--- GIVEN REQUEST ---
Return each of the following records word for word, with nothing added, dropped, or changed.

--- LISTED ENTRIES ---
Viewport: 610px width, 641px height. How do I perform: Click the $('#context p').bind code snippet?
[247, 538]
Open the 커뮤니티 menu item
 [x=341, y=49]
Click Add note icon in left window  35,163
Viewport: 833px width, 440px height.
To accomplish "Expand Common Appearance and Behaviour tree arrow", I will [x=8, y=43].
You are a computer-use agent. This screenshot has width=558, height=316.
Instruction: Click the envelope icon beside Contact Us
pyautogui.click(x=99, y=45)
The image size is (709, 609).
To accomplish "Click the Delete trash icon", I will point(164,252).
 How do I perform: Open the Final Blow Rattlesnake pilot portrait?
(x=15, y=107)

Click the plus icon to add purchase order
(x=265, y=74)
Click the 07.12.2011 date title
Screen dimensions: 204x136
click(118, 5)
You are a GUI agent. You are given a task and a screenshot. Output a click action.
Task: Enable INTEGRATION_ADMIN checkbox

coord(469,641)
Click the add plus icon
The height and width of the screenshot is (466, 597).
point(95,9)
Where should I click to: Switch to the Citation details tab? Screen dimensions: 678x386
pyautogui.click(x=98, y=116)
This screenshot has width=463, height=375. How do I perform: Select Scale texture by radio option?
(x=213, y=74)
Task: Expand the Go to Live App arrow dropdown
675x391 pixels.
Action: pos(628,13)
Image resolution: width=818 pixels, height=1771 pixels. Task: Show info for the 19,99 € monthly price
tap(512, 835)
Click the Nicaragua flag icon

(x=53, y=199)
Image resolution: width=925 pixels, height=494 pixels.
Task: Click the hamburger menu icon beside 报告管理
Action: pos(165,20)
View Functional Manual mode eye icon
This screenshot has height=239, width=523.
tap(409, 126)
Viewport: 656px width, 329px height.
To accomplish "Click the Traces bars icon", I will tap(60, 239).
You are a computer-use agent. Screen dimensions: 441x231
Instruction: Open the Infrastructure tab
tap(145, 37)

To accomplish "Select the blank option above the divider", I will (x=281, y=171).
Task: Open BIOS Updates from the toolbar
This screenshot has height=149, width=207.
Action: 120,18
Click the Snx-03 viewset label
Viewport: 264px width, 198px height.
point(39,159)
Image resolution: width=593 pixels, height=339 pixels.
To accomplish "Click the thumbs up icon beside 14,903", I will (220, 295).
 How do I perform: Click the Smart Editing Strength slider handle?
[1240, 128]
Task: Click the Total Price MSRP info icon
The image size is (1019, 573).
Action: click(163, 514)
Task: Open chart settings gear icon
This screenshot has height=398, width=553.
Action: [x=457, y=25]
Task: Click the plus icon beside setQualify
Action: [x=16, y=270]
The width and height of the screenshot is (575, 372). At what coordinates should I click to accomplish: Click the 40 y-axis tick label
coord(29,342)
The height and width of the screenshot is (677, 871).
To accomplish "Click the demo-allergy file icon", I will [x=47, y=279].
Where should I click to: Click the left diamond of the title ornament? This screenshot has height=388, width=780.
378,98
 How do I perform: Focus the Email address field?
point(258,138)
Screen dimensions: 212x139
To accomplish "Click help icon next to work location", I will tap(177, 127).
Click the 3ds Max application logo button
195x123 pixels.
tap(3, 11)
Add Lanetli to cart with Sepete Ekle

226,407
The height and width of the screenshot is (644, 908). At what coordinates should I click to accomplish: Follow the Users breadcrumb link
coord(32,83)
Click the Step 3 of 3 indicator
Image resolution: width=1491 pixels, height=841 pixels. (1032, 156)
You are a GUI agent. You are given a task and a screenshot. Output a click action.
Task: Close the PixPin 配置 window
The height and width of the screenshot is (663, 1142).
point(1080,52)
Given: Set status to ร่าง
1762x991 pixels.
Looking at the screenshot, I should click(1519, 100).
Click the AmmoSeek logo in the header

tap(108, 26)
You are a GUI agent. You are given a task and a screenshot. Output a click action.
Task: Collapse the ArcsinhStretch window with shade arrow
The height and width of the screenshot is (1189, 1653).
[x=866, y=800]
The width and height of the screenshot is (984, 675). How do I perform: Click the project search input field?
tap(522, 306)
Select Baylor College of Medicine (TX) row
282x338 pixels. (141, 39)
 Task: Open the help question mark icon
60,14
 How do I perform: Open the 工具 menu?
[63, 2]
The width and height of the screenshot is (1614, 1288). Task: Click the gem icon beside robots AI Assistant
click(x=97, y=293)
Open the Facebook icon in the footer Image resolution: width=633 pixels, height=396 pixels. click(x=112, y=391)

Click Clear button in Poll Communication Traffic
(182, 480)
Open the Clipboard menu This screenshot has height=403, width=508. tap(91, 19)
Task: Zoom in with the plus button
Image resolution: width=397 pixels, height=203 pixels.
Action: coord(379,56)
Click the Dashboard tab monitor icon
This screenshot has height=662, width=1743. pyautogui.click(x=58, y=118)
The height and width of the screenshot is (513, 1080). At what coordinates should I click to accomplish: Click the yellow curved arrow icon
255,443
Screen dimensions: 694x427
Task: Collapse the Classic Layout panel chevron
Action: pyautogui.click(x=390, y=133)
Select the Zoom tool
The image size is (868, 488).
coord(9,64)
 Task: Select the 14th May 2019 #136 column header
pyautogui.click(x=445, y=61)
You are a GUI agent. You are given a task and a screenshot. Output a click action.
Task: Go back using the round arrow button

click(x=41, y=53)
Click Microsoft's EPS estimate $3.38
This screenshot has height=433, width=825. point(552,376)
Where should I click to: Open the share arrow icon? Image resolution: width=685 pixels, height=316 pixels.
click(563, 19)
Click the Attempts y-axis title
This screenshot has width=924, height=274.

--- IN RESPONSE ---
Viewport: 610px width, 641px height. How do I perform: Click the $('#context p').bind code snippet?
[247, 538]
Open the 커뮤니티 menu item
 [x=341, y=49]
Click Add note icon in left window  35,163
Viewport: 833px width, 440px height.
To accomplish "Expand Common Appearance and Behaviour tree arrow", I will [x=8, y=43].
You are a computer-use agent. This screenshot has width=558, height=316.
Instruction: Click the envelope icon beside Contact Us
pyautogui.click(x=99, y=45)
The image size is (709, 609).
To accomplish "Click the Delete trash icon", I will point(164,252).
 How do I perform: Open the Final Blow Rattlesnake pilot portrait?
(x=15, y=107)

Click the plus icon to add purchase order
(x=265, y=74)
Click the 07.12.2011 date title
Screen dimensions: 204x136
click(118, 5)
You are a GUI agent. You are given a task and a screenshot. Output a click action.
Task: Enable INTEGRATION_ADMIN checkbox

coord(469,641)
Click the add plus icon
The height and width of the screenshot is (466, 597).
point(95,9)
Where should I click to: Switch to the Citation details tab? Screen dimensions: 678x386
pyautogui.click(x=98, y=116)
This screenshot has width=463, height=375. How do I perform: Select Scale texture by radio option?
(x=213, y=74)
Task: Expand the Go to Live App arrow dropdown
675x391 pixels.
Action: pos(628,13)
Image resolution: width=818 pixels, height=1771 pixels. Task: Show info for the 19,99 € monthly price
tap(512, 835)
Click the Nicaragua flag icon

(x=53, y=199)
Image resolution: width=925 pixels, height=494 pixels.
Task: Click the hamburger menu icon beside 报告管理
Action: pos(165,20)
View Functional Manual mode eye icon
This screenshot has height=239, width=523.
tap(409, 126)
Viewport: 656px width, 329px height.
To accomplish "Click the Traces bars icon", I will tap(60, 239).
You are a computer-use agent. Screen dimensions: 441x231
Instruction: Open the Infrastructure tab
tap(145, 37)

To accomplish "Select the blank option above the divider", I will (x=281, y=171).
Task: Open BIOS Updates from the toolbar
This screenshot has height=149, width=207.
Action: 120,18
Click the Snx-03 viewset label
Viewport: 264px width, 198px height.
point(39,159)
Image resolution: width=593 pixels, height=339 pixels.
To accomplish "Click the thumbs up icon beside 14,903", I will (220, 295).
 How do I perform: Click the Smart Editing Strength slider handle?
[1240, 128]
Task: Click the Total Price MSRP info icon
The image size is (1019, 573).
Action: click(163, 514)
Task: Open chart settings gear icon
This screenshot has height=398, width=553.
Action: [x=457, y=25]
Task: Click the plus icon beside setQualify
Action: [x=16, y=270]
The width and height of the screenshot is (575, 372). At what coordinates should I click to accomplish: Click the 40 y-axis tick label
coord(29,342)
The height and width of the screenshot is (677, 871).
To accomplish "Click the demo-allergy file icon", I will [x=47, y=279].
Where should I click to: Click the left diamond of the title ornament? This screenshot has height=388, width=780.
378,98
 How do I perform: Focus the Email address field?
point(258,138)
Screen dimensions: 212x139
To accomplish "Click help icon next to work location", I will tap(177, 127).
Click the 3ds Max application logo button
195x123 pixels.
tap(3, 11)
Add Lanetli to cart with Sepete Ekle

226,407
The height and width of the screenshot is (644, 908). At what coordinates should I click to accomplish: Follow the Users breadcrumb link
coord(32,83)
Click the Step 3 of 3 indicator
Image resolution: width=1491 pixels, height=841 pixels. (1032, 156)
You are a GUI agent. You are given a task and a screenshot. Output a click action.
Task: Close the PixPin 配置 window
The height and width of the screenshot is (663, 1142).
point(1080,52)
Given: Set status to ร่าง
1762x991 pixels.
Looking at the screenshot, I should click(1519, 100).
Click the AmmoSeek logo in the header

tap(108, 26)
You are a GUI agent. You are given a task and a screenshot. Output a click action.
Task: Collapse the ArcsinhStretch window with shade arrow
The height and width of the screenshot is (1189, 1653).
[x=866, y=800]
The width and height of the screenshot is (984, 675). How do I perform: Click the project search input field?
tap(522, 306)
Select Baylor College of Medicine (TX) row
282x338 pixels. (141, 39)
 Task: Open the help question mark icon
60,14
 How do I perform: Open the 工具 menu?
[63, 2]
The width and height of the screenshot is (1614, 1288). Task: Click the gem icon beside robots AI Assistant
click(x=97, y=293)
Open the Facebook icon in the footer Image resolution: width=633 pixels, height=396 pixels. click(x=112, y=391)

Click Clear button in Poll Communication Traffic
(182, 480)
Open the Clipboard menu This screenshot has height=403, width=508. tap(91, 19)
Task: Zoom in with the plus button
Image resolution: width=397 pixels, height=203 pixels.
Action: coord(379,56)
Click the Dashboard tab monitor icon
This screenshot has height=662, width=1743. pyautogui.click(x=58, y=118)
The height and width of the screenshot is (513, 1080). At what coordinates should I click to accomplish: Click the yellow curved arrow icon
255,443
Screen dimensions: 694x427
Task: Collapse the Classic Layout panel chevron
Action: pyautogui.click(x=390, y=133)
Select the Zoom tool
The image size is (868, 488).
coord(9,64)
 Task: Select the 14th May 2019 #136 column header
pyautogui.click(x=445, y=61)
You are a GUI agent. You are given a task and a screenshot. Output a click action.
Task: Go back using the round arrow button

click(x=41, y=53)
Click Microsoft's EPS estimate $3.38
This screenshot has height=433, width=825. point(552,376)
Where should I click to: Open the share arrow icon? Image resolution: width=685 pixels, height=316 pixels.
click(563, 19)
Click the Attempts y-axis title
This screenshot has width=924, height=274.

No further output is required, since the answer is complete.